Some leaders of the black community have publicly made anti-Semitic comments, expressing anti-Semitic opinions that are held by a wider circle of some blacks, accusing Jews of over-aggressiveness in business relations, loyalty to Israel (rather than loyalty to the United States), alleged participation in the slave trade, and economic oppression.[76] Some analysts attribute black anti-Semitism to resentment or envy "directed at another underdog who has 'made it' in American society".[77]

In 1935 during the Great Depression, Black activist Sufi Abdul Hamid led boycotts against certain Harlem merchants and establishments (often owned by Jewish proprietors) which he claimed discriminated against blacks. Some Jews accused him of anti-Semitism for these activities.[78][79]

In 1984 presidential candidate Jesse Jackson and former United Nations ambassador Andrew Young made anti-Semitic comments, which were widely publicized. These remarks were thought to have extended the era of African-American and Jewish distrust into the 1980s.[36][80][81]

In 1991 in Brooklyn, a black mob that was involved in the Crown Heights riot killed Yankel Rosenbaum, an Orthodox Jew, after a car that was driven by a Jew hit and killed a black boy in the neighborhood. Some commentators believed that the unrest was related to anti-Semitism. The two ethnic groups live in close proximity to each other in this neighborhood, and the Orthodox Jewish community has been expanding.[82]
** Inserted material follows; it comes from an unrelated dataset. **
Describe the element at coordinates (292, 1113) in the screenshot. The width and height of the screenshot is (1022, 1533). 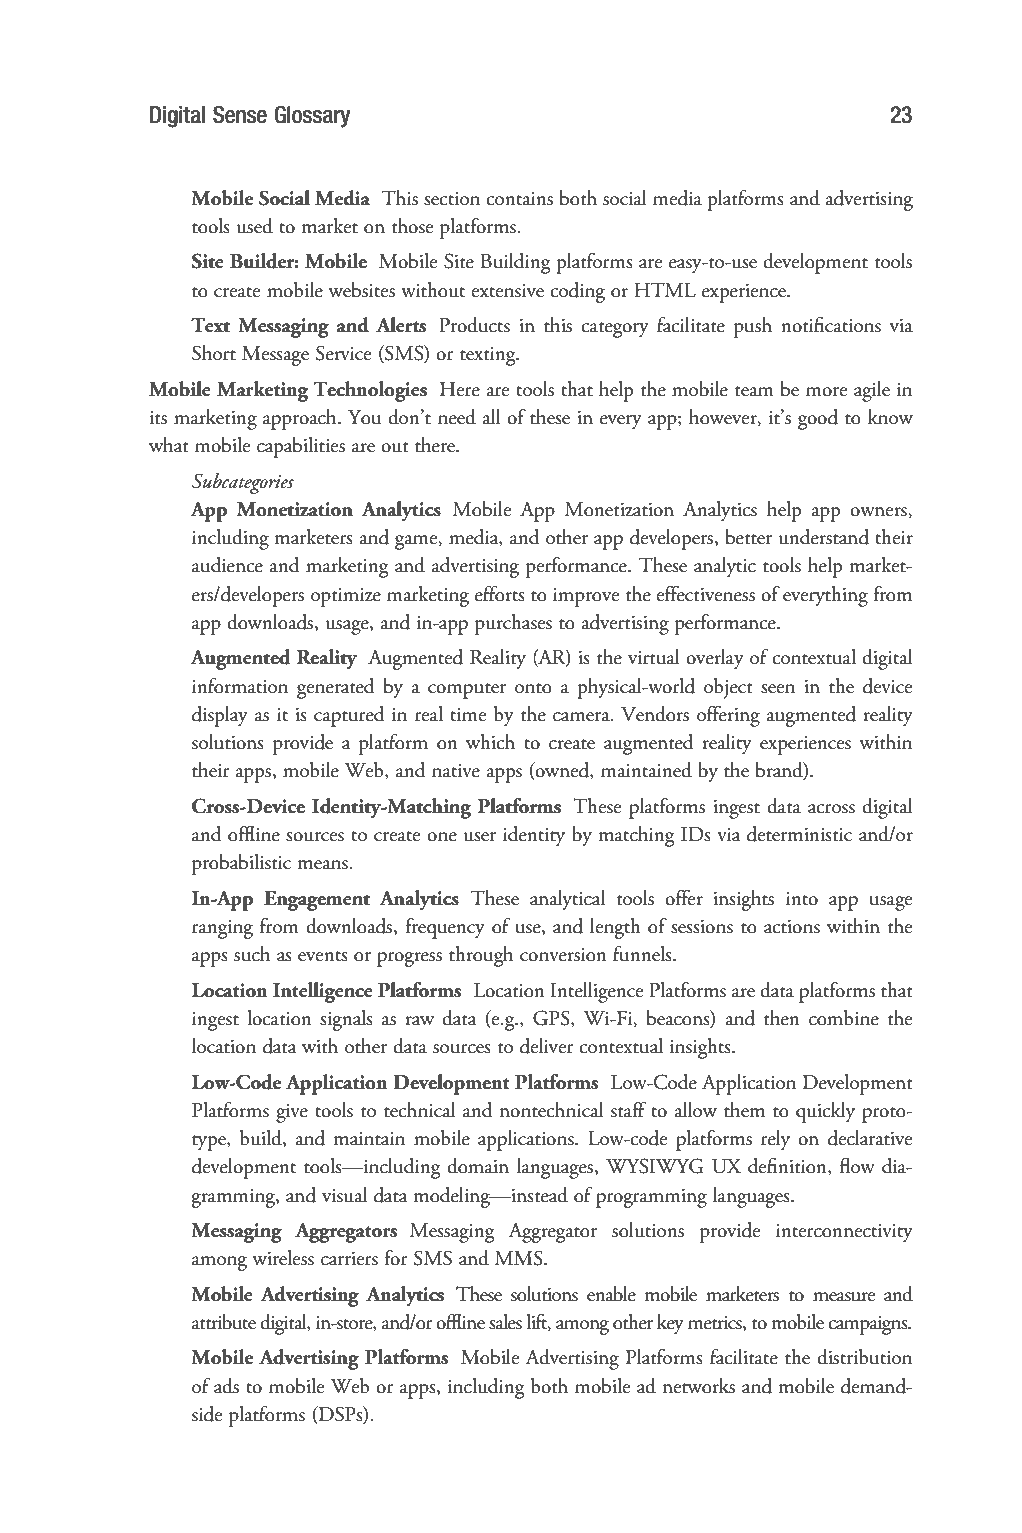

During the 1990s, anti-Semitism became widespread in black communities on college campuses, where some made accusations about Jewish participation in the slave trade, with some commentators claiming that they had dominated it.[83] Prof. Leonard Jeffries of the City College of New York was a proponent of this idea, but his conclusions have been disputed by major African-American historians of the slave trade, including David Brion Davis.

According to surveys that were begun in 1964 by the Anti-Defamation League, a Jewish organization, African Americans are significantly more likely to hold antisemitic beliefs than white Americans are. There is a strong correlation between higher education levels and the rejection of anti-Semitic stereotypes among members of all races. Black Americans of all educational levels are significantly more likely to be anti-Semitic than whites with the same educational level.[84]

In the 1998 survey, blacks (34%) were nearly four times as likely as whites (9%) to have answers that identified them as belonging in the most anti-Semitic category (those agreeing with at least 6 out of 11 statements that were potentially or clearly antisemitic). Among blacks with no college education, 43% responded as the most anti-Semitic group (vs. 18% for the general population). This percentage fell to 27% among blacks with some college education, and 18% among blacks with a four-year college degree (vs. 5% for the general population).[84]